"Then leave the house until you know how to behave," said the shepherd, seating himself quietly at the supper-table.
No need to tell Jack twice to go. Hungry as he was, having had nothing to eat since his early dinner, he turned at once on his heel, and muttering something about never entering it again, he went out and banged the door after him. The next moment Fairy was running after him, her lovely hair floating in the evening breeze as she hooked her arm in his and tried to keep up with his great hasty strides.
For ten minutes Jack stalked angrily along, so fast that Fairy had almost to run to keep up with him. He had turned sharp to the left on leaving the field in which the shepherd's house stood, and where he was going Fairy could not think, for the road they were in was only a kind of cart-drift leading to a stream which sprung out of the chalk hills, called the Winter-bourne, a mere tiny brook, which Fairy could leap dry-shod in summer; it was an angry rushing torrent in winter. It was a lovely July evening; the sun had set, but the after-glow still lingered in the western horizon; the pale blue sky was cloudless, and melted away into a delicate green and gold over the purple downs, which caught the golden reflection, and looked like golden hills in the evening light. About two miles to the left of Jack and Fairy lay the picturesque old town of Lewes in an amphitheatre of hills, the grand old castle and its ivy-covered walls forming the most attractive object in the picture; behind them, lay the soft rounded outlines of the range of downs, cold and grey under the darkening eastern sky. But Fairy was not much given to admiring sunsets or going into raptures over the Southdown scenery. She was hungry, and wanted to get back to supper as soon as she could persuade this tiresome angry Jack to come with her; and how to accomplish this was the problem she was anxiously trying to solve as she panted along by Jack's side. Her task would be only half done when she had succeeded in this, but this was the worst half. If she could only bring Jack to reason, she would soon persuade the shepherd to capitulate; he had never refused her anything in her life; many a time had she saved the boys from punishment; she was quite certain he would listen to her now. But Jack! She was by no means so sure of him; he required very delicate manipulation.
At last she stopped just as they reached the Winter-bourne, a harmless, innocent-looking little brook, whose violence in winter would have seemed incredible to Jack and Fairy if they had not once had a terrible experience of it.
It was when Fairy and Charlie were eight years old. Charlie having seen the brook the day before, swollen and rushing wildly along, challenged Fairy to wade through it; she, unconscious of the change, and remembering it only as a tiny stream which barely covered her little feet, accepted the challenge, declaring it was the easiest thing in the world to do; and the more Charlie protested she would never be able to succeed, the more determined Fairy was to try. But when they reached the bourne and Fairy saw, instead of a tiny brook, an angry stream thirty feet wide, rushing along, and disappearing under the turf, to rise again further on, and, as Charlie told her, run through the priory grounds, where it was deep enough to drown a cow, her heart sank within her.
"I told you so," said Charlie; "I said you could not do it, but you would not believe me."
"But I will do it. Look here, Charlie, it is not deep here, is it?

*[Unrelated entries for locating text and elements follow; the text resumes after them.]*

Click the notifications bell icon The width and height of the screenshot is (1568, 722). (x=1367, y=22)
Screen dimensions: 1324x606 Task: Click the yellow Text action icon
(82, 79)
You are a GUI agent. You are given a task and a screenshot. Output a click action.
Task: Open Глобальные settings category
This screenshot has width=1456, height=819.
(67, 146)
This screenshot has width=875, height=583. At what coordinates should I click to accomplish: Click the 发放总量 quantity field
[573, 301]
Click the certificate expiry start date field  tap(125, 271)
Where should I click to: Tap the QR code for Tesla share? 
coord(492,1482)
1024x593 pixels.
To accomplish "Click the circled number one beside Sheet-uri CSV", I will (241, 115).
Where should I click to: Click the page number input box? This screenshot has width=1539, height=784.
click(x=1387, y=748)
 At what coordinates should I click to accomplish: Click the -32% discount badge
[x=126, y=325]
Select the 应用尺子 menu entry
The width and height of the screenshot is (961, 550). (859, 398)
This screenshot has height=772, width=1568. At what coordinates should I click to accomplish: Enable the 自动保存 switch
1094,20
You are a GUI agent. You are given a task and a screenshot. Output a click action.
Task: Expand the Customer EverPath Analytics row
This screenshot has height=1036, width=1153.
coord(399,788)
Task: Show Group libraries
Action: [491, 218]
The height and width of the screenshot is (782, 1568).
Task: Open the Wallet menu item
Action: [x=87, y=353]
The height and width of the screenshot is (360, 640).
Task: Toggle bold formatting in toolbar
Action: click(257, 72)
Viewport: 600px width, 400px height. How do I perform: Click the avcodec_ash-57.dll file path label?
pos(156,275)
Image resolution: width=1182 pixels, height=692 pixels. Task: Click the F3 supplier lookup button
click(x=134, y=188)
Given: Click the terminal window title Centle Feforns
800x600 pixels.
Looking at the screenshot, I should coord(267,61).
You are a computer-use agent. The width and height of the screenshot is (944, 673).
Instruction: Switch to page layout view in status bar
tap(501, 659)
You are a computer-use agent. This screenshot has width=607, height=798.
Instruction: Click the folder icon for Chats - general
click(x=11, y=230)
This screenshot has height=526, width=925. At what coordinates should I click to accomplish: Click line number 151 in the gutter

It can't be, you know, we have often played at mud pies where it is now running; it won't come much above my knees," said Fairy, taking off her shoes and socks.
"You had better not go, Fairy. It mayn't be deep, but it is very rapid; you may be carried away with it," urged Charlie.
"Bah!" laughed Fairy, dipping her pretty feet into the cold water, and shrieking with delight.
"Well, wait a minute till I have taken off my shoes, and we'll go together. It will be up to our waists in the middle, I believe," said Charlie; and the next minute the two children were wading across the angry bourne, laughing and screaming with delight, as each step they took the stream ran stronger and deeper.